Cardiac resynchronization therapy in chronic chagasic cardiomyopathy: a good clinical response and the worst prognosis

Terapia de resincronización cardiaca en la miocardiopatía chagásica crónica: buena respuesta clínica y peor pronóstico

Martino Martinelli Filho1; Giselle de Lima Peixoto2; Sérgio Freitas de Siqueira3; Sérgio Augusto Mezzalira Martins4; Silvana Angelina D'Ório Nishioka5; Roberto Costa6; José Antônio Franchini Ramires7; Roberto Kalil Filho8

RESUMO

Os efeitos da terapia de ressincronização cardíaca (TRC) em pacientes com cardiomiopatia isquêmica (CMI) e dilatada (CMD) são bem conhecidos. Entretanto, faltam evidências científicas da TRC na cardiomiopatia chagásica crônica (CCC).
OBJETIVO: avaliar o comportamento clínico de pacientes submetidos à TRC, considerando a importância da CCC.
MÉTODO: no período de janeiro de 2005 a dezembro de 2007 foram incluídos 343 pacientes em seguimento clínico na Unidade de Estimulação Cardíaca do Instituto do Coração, submetidos a intervenção cirúrgica relacionada à TRC. A análise estatística de previsores de mortalidade foi realizada por regressão logística com seleção stepwise, incluindo variáveis com p<0,1 na análise univariada. As variáveis estudadas foram: idade, gênero, classe funcional (CF) da New York Heart Association, cardiopatia, tipo de bloqueio de ramo, parâmetros ecocardiográficos, medicações em uso e óbito.
RESULTADOS: foram selecionados 343 pacientes, 65% do sexo masculino, com idade média de 59,7 ± 12,3 anos e seguimento médio de 4,2 ± 2,7 anos após a TRC. A CF pré-implante foi II em 18,3%, III em 64,5% e IV em 17,3%. A fração de ejeção média do ventrículo esquerdo foi de 27,66 ± 8,99. A cardiopatia de base distribuiu-se em: CMD em 35%; CMI em 29,4%; CCC em 22,4% e outras etiologias em 13,1%. A taxa de melhora da classe funcional após a TRC foi semelhante, independente da cardiopatia, mas a CCC mostrou pior prognóstico (odds ratio=3,03; IC 95%, 1,15-7,97, p<0,001).
CONCLUSÃO: pacientes com CCC submetidos à TRC apresentam melhora sintomática, porém o risco de óbito é três vezes maior em comparação com as outras cardiopatias.

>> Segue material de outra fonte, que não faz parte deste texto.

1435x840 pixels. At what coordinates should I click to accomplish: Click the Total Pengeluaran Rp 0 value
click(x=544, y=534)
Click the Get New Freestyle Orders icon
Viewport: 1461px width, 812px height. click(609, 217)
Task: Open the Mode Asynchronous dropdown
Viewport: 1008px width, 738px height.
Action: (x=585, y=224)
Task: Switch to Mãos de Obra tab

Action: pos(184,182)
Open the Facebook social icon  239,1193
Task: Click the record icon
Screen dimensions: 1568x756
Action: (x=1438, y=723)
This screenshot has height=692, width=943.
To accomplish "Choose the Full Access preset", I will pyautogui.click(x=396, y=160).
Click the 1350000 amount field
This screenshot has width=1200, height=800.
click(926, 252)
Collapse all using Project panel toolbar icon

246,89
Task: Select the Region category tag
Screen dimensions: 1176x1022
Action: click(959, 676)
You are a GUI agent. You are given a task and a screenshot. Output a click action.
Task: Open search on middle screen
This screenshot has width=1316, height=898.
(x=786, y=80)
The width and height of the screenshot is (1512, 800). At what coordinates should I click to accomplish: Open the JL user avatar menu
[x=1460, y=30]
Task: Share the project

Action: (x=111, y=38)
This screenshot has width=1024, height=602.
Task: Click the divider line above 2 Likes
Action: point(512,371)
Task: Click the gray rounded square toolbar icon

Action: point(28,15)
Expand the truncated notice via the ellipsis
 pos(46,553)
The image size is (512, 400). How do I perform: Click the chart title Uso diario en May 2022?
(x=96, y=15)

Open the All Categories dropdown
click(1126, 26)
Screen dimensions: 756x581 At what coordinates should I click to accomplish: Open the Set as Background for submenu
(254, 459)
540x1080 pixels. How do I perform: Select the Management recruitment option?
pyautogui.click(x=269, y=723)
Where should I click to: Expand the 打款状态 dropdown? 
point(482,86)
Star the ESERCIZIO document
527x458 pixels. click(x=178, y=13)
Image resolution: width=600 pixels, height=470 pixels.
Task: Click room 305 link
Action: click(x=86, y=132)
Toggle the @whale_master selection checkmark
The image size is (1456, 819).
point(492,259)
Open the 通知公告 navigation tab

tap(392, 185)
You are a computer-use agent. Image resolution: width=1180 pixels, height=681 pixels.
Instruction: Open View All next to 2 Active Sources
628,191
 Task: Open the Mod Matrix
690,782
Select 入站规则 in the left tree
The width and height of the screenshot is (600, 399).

Palavras-chave: Insuficiência Cardíaca, Terapia de Ressincronização Cardíaca, Mortalidade, Doença de Chagas

ABSTRACT

The effects of cardiac resynchronization therapy (CRT) in patients with ischemic (ICM) and dilated (DCM) cardiomyopathy are known. In chronic chagasic cardiomyopathy (CCC), scientific evidence is lacking.
OBJECTIVE: To evaluate the clinical response of patients undergoing CRT, considering the importance of the CCC.
METHODS: From January 2005 to December 2007, we included 343 patients in clinical follow-up in Cardiac Pacing Unit of Heart Institute, who underwent surgery related to CRT. Statistical analysis of mortality predictors was performed using logistic regression with stepwise selection, including variables with P<0.1 in the univariate analysis. The variables studied were age, gender, functional class of New York Heart Association, etiology of heart disease, type of bundle branch block, echocardiographic parameters, medications and death.
RESULTS: The study enrolled 343 patients, 65% male, mean age 59.7 ± 12.3 years, with a mean follow-up after CRT of 4.2 ± 2.7 years. The functional class before implant was II, III and IV in 18.3%, 64.5% and 17.3%, respectively. The mean ejection fraction of the left ventricle was 27.66 ± 8.99. The underlying heart disease was DMC, ICM, CCC and other causes in 35%, 29.4%, 22.4% and 13.1%, respectively. The rate of improvement in functional class after CRT was similar, independent of heart disease etiology, but the CCC showed the worst prognosis (Odds ratio=3.03; 95% CI 1.15-7.97, P<0.001). Conclusion: Patients with CCC undergoing CRT show symptomatic improvement, but the risk of death is three times higher, compared with other heart diseases.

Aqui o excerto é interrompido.